1、意思疎通支援を行う者の派遣及び育成については、利用者が支援を受けやすくする観点から、窓口は市町村を基本としつつ、市町村及び都道府県の必須事業については、支援が抜け落ちることなく、適切な役割分担がなされるようそれぞれの行う事業を具体的に定めること

2、意思疎通支援を行う者の派遣については、個人利用にとどまらず、複数市町村の居住者が集まる会議での利用など、障害者のニーズに適切に対応できるよう、派遣を行う市町村等への必要な支援をおこなうこと

3、障害福祉計画の策定に当たっては、中長期的なビジョンを持ちつつ、障害者の地域生活に対する総合的な支援が計画的に行われるよう配慮すること。

4、障害者の高齢化・重度化や「親亡き後」も見据えつつ、障害児・者の地域生活支援をさらに推進する観点から、ケアホームと統合した後のグループホーム、小規模入所施設等を含め、地域における居住の支援の在り方について、早急に検討を行うこと。

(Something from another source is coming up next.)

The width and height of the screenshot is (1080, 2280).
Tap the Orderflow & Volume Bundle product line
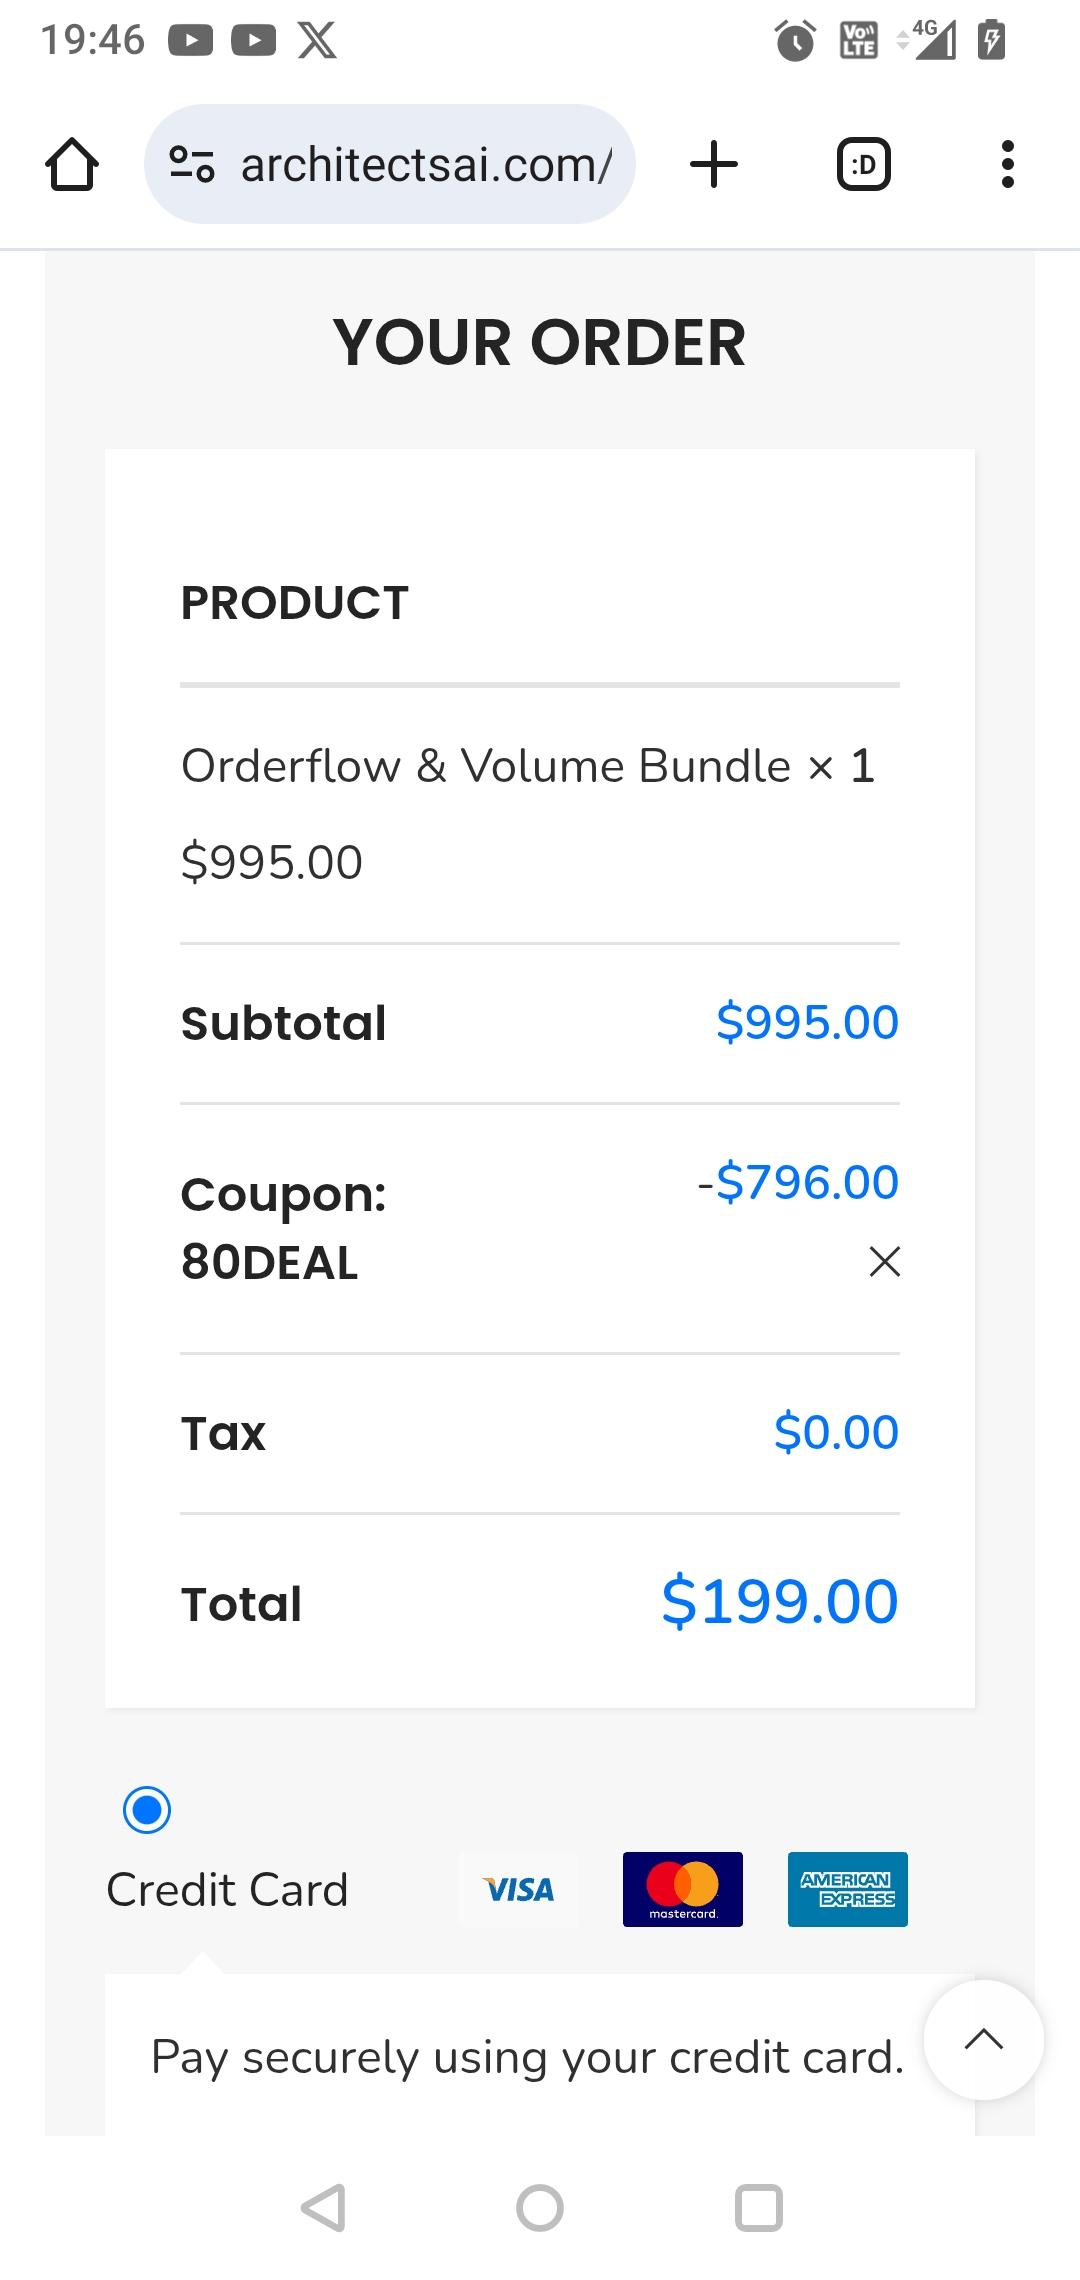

5、難病患者に対する医療、保健、研究、福祉、就労等の総合的な支援施策について、法整備も含め早急に検討し確立すること。

6、精神障害者の地域生活を支えるため、住まいの場の整備、医療、保健、福祉を包括したサービスの在り方、精神障害者やその家族が行う相談の在り方等の支援施策について、早急に検討を行うこと。

7、障害福祉サービスの利用の観点からの成年後見制度の利用の促進の在り方の検討と併せて、成年被後見人の政治参加の在り方について、検討を行うこと。

8、障害者の就労の支援の在り方については、障害者の一般就労をさらに促進するため、就労移行だけでなく就労定着への支援を行えるようなサービスの在り方について検討するとともに、一般就労する障害者を受け入れる企業への雇用率達成に向けた厳正な指導を引き続き行うこと。

9、障害児・者に対する福祉サービスに係る地方税や都市計画制度の取り扱いについて、社会福祉事業の円滑で安定的な運営に資するべく所要の配慮が行われるよう、地方自治体に対し周知する等の措置を講ずること。

10、常時介護を要する障害者等に対する支援その他の障害福祉サービスの在り方等の検討に当たっては、国と地方公共団体との役割分担を考慮しつつ、重度訪問介護等、長時間サービスを必要とする者に対して適切な支給決定がなされるよう、市町村に対する支援等の在り方についても、十分に検討を行い、その結果に基づいて、所要の措置を講ずること。